(PAGE EXCERPT Opens)
Single by Bo Burnham

from the album Inside (The Songs)
- Released: June 10, 2021
- Genre: Comedy; synth-pop;
- Length: 5:02 (album version); 3:32 (single version);
- Label: Attic Bedroom; Imperial; Ingrooves; Mercury;
- Songwriter: Bo Burnham
- Producer: Bo Burnham

Bo Burnham singles chronology
| "Nerds" (2013) | "All Eyes on Me (Song Only)" (2021) | "All Eyes on Me (The Outtakes Version)" (2022) |

Music video
- All Eyes on Me on YouTube

= All Eyes on Me (Bo Burnham song) =

2021 song by Bo Burnham

"All Eyes on Me" is a song by American musical comedian Bo Burnham, appearing as the eighteenth song in his 2021 special Bo Burnham: Inside and its soundtrack of the same name. The song discusses Burnham's problems with performing live, in particular performance anxiety, including a spoken interlude where he talks with an imaginary audience. A shortened edit was released as a single on July 2 titled All Eyes on Me (Song Only).
(PAGE EXCERPT Closes)
(DATASET EXCERPTS Opens)
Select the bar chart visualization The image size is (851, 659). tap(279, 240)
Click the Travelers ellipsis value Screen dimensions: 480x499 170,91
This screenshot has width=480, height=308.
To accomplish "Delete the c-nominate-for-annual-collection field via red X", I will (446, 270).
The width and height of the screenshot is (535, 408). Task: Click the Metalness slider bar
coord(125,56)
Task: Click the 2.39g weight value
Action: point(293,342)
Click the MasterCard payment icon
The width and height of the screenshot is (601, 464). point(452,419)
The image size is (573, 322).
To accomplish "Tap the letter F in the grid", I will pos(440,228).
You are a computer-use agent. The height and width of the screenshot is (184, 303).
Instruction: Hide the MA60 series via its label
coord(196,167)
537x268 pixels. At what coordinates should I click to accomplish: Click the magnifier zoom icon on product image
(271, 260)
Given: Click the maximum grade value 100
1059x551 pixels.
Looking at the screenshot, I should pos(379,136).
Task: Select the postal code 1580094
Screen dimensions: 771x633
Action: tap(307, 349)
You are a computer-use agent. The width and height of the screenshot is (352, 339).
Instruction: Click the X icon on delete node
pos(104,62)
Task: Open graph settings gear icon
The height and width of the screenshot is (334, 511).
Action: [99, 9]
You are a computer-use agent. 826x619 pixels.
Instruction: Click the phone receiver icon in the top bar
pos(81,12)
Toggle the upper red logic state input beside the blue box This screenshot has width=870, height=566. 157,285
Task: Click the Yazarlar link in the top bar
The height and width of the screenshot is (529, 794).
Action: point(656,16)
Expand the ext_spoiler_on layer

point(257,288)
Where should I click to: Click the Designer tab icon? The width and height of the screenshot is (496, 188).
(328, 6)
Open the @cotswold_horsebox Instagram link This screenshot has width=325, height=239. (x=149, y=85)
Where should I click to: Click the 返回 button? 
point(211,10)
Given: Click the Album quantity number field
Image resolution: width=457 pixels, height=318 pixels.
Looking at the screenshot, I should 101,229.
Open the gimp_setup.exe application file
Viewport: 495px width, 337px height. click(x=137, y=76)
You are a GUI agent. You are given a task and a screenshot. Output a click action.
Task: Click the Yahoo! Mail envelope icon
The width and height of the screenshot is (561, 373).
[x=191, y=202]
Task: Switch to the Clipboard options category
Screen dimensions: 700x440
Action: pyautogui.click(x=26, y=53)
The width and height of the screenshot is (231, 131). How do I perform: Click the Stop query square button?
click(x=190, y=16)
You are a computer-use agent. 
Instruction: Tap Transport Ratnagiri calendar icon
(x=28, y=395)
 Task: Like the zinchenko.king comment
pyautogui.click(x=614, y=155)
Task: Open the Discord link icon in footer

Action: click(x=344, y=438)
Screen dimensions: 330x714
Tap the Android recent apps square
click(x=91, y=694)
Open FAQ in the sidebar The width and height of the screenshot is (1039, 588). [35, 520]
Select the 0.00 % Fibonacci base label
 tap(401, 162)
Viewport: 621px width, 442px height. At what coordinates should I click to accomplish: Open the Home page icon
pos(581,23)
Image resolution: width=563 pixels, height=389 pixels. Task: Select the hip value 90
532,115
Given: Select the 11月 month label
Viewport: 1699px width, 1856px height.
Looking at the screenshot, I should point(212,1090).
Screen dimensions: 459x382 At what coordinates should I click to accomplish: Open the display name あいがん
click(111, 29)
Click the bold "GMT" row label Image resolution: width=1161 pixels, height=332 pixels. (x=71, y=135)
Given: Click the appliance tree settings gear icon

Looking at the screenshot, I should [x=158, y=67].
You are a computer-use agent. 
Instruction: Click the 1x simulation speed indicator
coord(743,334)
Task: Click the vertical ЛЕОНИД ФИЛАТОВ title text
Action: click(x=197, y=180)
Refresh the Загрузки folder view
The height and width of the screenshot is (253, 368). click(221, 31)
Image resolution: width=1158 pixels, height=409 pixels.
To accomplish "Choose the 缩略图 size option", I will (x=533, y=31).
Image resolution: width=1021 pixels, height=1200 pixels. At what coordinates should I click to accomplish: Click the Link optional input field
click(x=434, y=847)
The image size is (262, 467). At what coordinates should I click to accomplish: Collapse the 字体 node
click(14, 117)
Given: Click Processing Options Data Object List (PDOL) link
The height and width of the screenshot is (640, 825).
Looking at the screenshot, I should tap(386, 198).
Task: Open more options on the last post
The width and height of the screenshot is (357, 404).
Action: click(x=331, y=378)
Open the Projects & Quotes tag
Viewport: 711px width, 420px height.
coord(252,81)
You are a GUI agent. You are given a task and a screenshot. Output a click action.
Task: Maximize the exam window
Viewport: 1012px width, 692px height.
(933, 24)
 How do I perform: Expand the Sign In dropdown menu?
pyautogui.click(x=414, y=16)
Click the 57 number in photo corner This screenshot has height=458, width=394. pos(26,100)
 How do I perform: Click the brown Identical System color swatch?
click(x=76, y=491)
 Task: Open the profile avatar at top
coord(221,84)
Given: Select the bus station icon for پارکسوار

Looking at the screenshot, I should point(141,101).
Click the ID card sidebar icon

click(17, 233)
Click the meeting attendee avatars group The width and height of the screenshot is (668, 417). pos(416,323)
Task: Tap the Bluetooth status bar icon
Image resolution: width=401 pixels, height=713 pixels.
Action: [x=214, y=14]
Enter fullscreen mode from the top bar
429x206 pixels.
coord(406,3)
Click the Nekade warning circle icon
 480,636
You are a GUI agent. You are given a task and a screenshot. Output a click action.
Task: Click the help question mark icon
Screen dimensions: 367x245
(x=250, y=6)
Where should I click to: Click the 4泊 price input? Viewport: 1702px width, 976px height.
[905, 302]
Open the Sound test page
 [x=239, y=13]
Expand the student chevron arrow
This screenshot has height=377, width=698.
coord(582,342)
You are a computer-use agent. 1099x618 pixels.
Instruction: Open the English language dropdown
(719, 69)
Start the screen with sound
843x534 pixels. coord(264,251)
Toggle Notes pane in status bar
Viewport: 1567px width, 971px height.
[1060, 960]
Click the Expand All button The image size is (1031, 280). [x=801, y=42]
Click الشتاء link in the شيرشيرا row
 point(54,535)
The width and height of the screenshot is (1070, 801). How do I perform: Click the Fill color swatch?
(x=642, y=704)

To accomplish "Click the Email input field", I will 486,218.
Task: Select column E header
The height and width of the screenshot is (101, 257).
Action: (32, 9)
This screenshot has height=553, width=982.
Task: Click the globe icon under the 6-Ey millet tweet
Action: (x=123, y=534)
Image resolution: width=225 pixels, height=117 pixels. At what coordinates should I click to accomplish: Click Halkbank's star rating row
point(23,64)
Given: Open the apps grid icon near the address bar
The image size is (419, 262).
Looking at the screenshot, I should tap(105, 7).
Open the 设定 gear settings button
(DATASET EXCERPTS Closes)
> [EXERCISE INSTRUCTIONS] Reproduce the stretch of the Bo Burnham song article above from "Bo Burnham singles" through "Me (Song Only).", copying it word for word.

> [TASK RESPONSE]
Bo Burnham singles chronology
| "Nerds" (2013) | "All Eyes on Me (Song Only)" (2021) | "All Eyes on Me (The Outtakes Version)" (2022) |

Music video
- All Eyes on Me on YouTube

= All Eyes on Me (Bo Burnham song) =

2021 song by Bo Burnham

"All Eyes on Me" is a song by American musical comedian Bo Burnham, appearing as the eighteenth song in his 2021 special Bo Burnham: Inside and its soundtrack of the same name. The song discusses Burnham's problems with performing live, in particular performance anxiety, including a spoken interlude where he talks with an imaginary audience. A shortened edit was released as a single on July 2 titled All Eyes on Me (Song Only).